WHAT YOU HAVE TO DO: Every entry below, from first to last, should be copied exactly.

DATA UNDER STUDY:
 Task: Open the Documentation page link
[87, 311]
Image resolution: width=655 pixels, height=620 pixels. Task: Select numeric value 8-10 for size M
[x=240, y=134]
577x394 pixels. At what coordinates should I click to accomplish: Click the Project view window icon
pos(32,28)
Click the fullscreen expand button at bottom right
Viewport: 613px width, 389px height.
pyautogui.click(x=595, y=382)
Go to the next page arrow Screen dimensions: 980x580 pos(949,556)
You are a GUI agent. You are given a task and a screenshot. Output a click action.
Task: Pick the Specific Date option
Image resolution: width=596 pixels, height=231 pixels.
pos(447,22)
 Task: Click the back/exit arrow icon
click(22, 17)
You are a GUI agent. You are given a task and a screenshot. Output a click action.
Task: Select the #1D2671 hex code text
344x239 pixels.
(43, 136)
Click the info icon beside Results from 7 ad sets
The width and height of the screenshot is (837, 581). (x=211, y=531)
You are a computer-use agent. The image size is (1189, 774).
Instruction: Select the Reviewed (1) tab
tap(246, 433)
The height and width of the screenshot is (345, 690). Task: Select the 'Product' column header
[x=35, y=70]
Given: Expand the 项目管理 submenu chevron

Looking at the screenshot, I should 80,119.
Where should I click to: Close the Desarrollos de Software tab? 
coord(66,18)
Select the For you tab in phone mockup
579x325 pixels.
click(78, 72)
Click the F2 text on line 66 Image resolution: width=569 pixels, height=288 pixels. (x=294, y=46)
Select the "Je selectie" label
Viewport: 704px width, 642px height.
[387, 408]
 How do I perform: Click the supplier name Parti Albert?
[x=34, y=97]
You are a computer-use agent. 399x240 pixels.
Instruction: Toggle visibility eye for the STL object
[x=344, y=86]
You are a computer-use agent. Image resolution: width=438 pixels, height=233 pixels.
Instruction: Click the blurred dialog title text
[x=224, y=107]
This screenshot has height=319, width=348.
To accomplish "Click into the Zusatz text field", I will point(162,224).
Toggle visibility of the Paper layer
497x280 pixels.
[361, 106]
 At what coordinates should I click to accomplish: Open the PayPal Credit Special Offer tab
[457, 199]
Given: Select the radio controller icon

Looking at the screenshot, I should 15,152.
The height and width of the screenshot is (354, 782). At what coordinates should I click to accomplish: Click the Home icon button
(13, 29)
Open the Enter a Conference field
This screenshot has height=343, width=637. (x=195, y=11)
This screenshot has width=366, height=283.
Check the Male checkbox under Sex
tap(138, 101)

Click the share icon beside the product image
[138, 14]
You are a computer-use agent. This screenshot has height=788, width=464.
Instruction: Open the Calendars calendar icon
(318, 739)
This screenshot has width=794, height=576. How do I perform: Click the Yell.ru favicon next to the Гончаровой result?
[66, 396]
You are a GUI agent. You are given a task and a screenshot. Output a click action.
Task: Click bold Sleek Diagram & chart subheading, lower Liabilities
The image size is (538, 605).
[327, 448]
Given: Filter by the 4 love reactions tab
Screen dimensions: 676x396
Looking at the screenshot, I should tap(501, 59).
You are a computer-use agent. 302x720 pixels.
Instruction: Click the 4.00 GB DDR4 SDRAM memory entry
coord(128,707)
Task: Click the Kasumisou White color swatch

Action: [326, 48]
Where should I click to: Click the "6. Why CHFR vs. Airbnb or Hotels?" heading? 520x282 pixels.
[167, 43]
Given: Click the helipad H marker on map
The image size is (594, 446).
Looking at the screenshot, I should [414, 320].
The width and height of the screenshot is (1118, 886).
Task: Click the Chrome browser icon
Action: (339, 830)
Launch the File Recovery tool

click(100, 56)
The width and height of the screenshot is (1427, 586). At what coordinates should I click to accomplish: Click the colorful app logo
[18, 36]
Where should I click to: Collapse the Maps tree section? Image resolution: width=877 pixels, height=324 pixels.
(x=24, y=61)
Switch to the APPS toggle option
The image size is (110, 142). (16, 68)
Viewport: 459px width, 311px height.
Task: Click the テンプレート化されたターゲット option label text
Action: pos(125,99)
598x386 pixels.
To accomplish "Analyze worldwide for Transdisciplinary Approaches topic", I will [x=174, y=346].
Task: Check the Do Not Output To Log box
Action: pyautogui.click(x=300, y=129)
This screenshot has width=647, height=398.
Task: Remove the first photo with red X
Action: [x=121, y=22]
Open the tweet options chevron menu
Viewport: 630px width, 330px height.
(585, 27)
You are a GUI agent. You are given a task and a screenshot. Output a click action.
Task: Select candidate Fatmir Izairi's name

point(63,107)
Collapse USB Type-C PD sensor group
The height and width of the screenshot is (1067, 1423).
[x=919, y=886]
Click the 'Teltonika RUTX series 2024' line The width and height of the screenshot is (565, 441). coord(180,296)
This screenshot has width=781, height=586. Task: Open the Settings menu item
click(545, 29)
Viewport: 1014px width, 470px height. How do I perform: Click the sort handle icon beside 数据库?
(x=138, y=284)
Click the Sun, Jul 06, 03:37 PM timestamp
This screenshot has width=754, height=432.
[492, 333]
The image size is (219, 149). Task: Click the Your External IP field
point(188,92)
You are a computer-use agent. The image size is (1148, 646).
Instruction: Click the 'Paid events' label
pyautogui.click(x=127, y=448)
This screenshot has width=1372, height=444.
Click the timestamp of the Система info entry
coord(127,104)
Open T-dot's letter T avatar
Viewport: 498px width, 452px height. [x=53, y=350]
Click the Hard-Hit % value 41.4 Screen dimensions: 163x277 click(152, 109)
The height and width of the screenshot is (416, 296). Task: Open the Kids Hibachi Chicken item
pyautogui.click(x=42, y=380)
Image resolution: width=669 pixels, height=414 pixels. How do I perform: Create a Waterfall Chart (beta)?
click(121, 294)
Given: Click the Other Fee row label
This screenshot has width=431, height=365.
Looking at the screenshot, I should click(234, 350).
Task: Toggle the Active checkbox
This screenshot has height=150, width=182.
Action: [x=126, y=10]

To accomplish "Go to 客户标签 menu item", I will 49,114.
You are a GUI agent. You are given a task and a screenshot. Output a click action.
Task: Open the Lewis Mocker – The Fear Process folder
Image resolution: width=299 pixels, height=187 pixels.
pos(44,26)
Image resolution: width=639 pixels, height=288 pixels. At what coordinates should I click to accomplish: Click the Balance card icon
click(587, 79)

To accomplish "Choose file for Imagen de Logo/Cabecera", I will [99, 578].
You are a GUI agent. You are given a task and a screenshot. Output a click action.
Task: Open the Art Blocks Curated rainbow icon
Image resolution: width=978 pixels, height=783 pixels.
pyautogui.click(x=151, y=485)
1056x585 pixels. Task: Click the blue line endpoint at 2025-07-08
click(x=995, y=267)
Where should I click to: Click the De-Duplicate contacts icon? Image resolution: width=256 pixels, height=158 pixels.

RESULT OF THE TASK:
 Task: Open the Documentation page link
[87, 311]
Image resolution: width=655 pixels, height=620 pixels. Task: Select numeric value 8-10 for size M
[x=240, y=134]
577x394 pixels. At what coordinates should I click to accomplish: Click the Project view window icon
pos(32,28)
Click the fullscreen expand button at bottom right
Viewport: 613px width, 389px height.
pyautogui.click(x=595, y=382)
Go to the next page arrow Screen dimensions: 980x580 pos(949,556)
You are a GUI agent. You are given a task and a screenshot. Output a click action.
Task: Pick the Specific Date option
Image resolution: width=596 pixels, height=231 pixels.
pos(447,22)
 Task: Click the back/exit arrow icon
click(22, 17)
You are a GUI agent. You are given a task and a screenshot. Output a click action.
Task: Select the #1D2671 hex code text
344x239 pixels.
(43, 136)
Click the info icon beside Results from 7 ad sets
The width and height of the screenshot is (837, 581). (x=211, y=531)
You are a computer-use agent. The image size is (1189, 774).
Instruction: Select the Reviewed (1) tab
tap(246, 433)
The height and width of the screenshot is (345, 690). Task: Select the 'Product' column header
[x=35, y=70]
Given: Expand the 项目管理 submenu chevron

Looking at the screenshot, I should 80,119.
Where should I click to: Close the Desarrollos de Software tab? 
coord(66,18)
Select the For you tab in phone mockup
579x325 pixels.
click(78, 72)
Click the F2 text on line 66 Image resolution: width=569 pixels, height=288 pixels. (x=294, y=46)
Select the "Je selectie" label
Viewport: 704px width, 642px height.
[387, 408]
 How do I perform: Click the supplier name Parti Albert?
[x=34, y=97]
You are a computer-use agent. 399x240 pixels.
Instruction: Toggle visibility eye for the STL object
[x=344, y=86]
You are a computer-use agent. Image resolution: width=438 pixels, height=233 pixels.
Instruction: Click the blurred dialog title text
[x=224, y=107]
This screenshot has height=319, width=348.
To accomplish "Click into the Zusatz text field", I will point(162,224).
Toggle visibility of the Paper layer
497x280 pixels.
[361, 106]
 At what coordinates should I click to accomplish: Open the PayPal Credit Special Offer tab
[457, 199]
Given: Select the radio controller icon

Looking at the screenshot, I should 15,152.
The height and width of the screenshot is (354, 782). At what coordinates should I click to accomplish: Click the Home icon button
(13, 29)
Open the Enter a Conference field
This screenshot has height=343, width=637. (x=195, y=11)
This screenshot has width=366, height=283.
Check the Male checkbox under Sex
tap(138, 101)

Click the share icon beside the product image
[138, 14]
You are a computer-use agent. This screenshot has height=788, width=464.
Instruction: Open the Calendars calendar icon
(318, 739)
This screenshot has width=794, height=576. How do I perform: Click the Yell.ru favicon next to the Гончаровой result?
[66, 396]
You are a GUI agent. You are given a task and a screenshot. Output a click action.
Task: Click bold Sleek Diagram & chart subheading, lower Liabilities
The image size is (538, 605).
[327, 448]
Given: Filter by the 4 love reactions tab
Screen dimensions: 676x396
Looking at the screenshot, I should tap(501, 59).
You are a computer-use agent. 302x720 pixels.
Instruction: Click the 4.00 GB DDR4 SDRAM memory entry
coord(128,707)
Task: Click the Kasumisou White color swatch

Action: [326, 48]
Where should I click to: Click the "6. Why CHFR vs. Airbnb or Hotels?" heading? 520x282 pixels.
[167, 43]
Given: Click the helipad H marker on map
The image size is (594, 446).
Looking at the screenshot, I should [414, 320].
The width and height of the screenshot is (1118, 886).
Task: Click the Chrome browser icon
Action: (339, 830)
Launch the File Recovery tool

click(100, 56)
The width and height of the screenshot is (1427, 586). At what coordinates should I click to accomplish: Click the colorful app logo
[18, 36]
Where should I click to: Collapse the Maps tree section? Image resolution: width=877 pixels, height=324 pixels.
(x=24, y=61)
Switch to the APPS toggle option
The image size is (110, 142). (16, 68)
Viewport: 459px width, 311px height.
Task: Click the テンプレート化されたターゲット option label text
Action: pos(125,99)
598x386 pixels.
To accomplish "Analyze worldwide for Transdisciplinary Approaches topic", I will [x=174, y=346].
Task: Check the Do Not Output To Log box
Action: pyautogui.click(x=300, y=129)
This screenshot has width=647, height=398.
Task: Remove the first photo with red X
Action: [x=121, y=22]
Open the tweet options chevron menu
Viewport: 630px width, 330px height.
(585, 27)
You are a GUI agent. You are given a task and a screenshot. Output a click action.
Task: Select candidate Fatmir Izairi's name

point(63,107)
Collapse USB Type-C PD sensor group
The height and width of the screenshot is (1067, 1423).
[x=919, y=886]
Click the 'Teltonika RUTX series 2024' line The width and height of the screenshot is (565, 441). coord(180,296)
This screenshot has width=781, height=586. Task: Open the Settings menu item
click(545, 29)
Viewport: 1014px width, 470px height. How do I perform: Click the sort handle icon beside 数据库?
(x=138, y=284)
Click the Sun, Jul 06, 03:37 PM timestamp
This screenshot has width=754, height=432.
[492, 333]
The image size is (219, 149). Task: Click the Your External IP field
point(188,92)
You are a computer-use agent. The image size is (1148, 646).
Instruction: Click the 'Paid events' label
pyautogui.click(x=127, y=448)
This screenshot has width=1372, height=444.
Click the timestamp of the Система info entry
coord(127,104)
Open T-dot's letter T avatar
Viewport: 498px width, 452px height. [x=53, y=350]
Click the Hard-Hit % value 41.4 Screen dimensions: 163x277 click(152, 109)
The height and width of the screenshot is (416, 296). Task: Open the Kids Hibachi Chicken item
pyautogui.click(x=42, y=380)
Image resolution: width=669 pixels, height=414 pixels. How do I perform: Create a Waterfall Chart (beta)?
click(121, 294)
Given: Click the Other Fee row label
This screenshot has width=431, height=365.
Looking at the screenshot, I should click(234, 350).
Task: Toggle the Active checkbox
This screenshot has height=150, width=182.
Action: [x=126, y=10]

To accomplish "Go to 客户标签 menu item", I will 49,114.
You are a GUI agent. You are given a task and a screenshot. Output a click action.
Task: Open the Lewis Mocker – The Fear Process folder
Image resolution: width=299 pixels, height=187 pixels.
pos(44,26)
Image resolution: width=639 pixels, height=288 pixels. At what coordinates should I click to accomplish: Click the Balance card icon
click(587, 79)

To accomplish "Choose file for Imagen de Logo/Cabecera", I will [99, 578].
You are a GUI agent. You are given a task and a screenshot. Output a click action.
Task: Open the Art Blocks Curated rainbow icon
Image resolution: width=978 pixels, height=783 pixels.
pyautogui.click(x=151, y=485)
1056x585 pixels. Task: Click the blue line endpoint at 2025-07-08
click(x=995, y=267)
Where should I click to: Click the De-Duplicate contacts icon? Image resolution: width=256 pixels, height=158 pixels.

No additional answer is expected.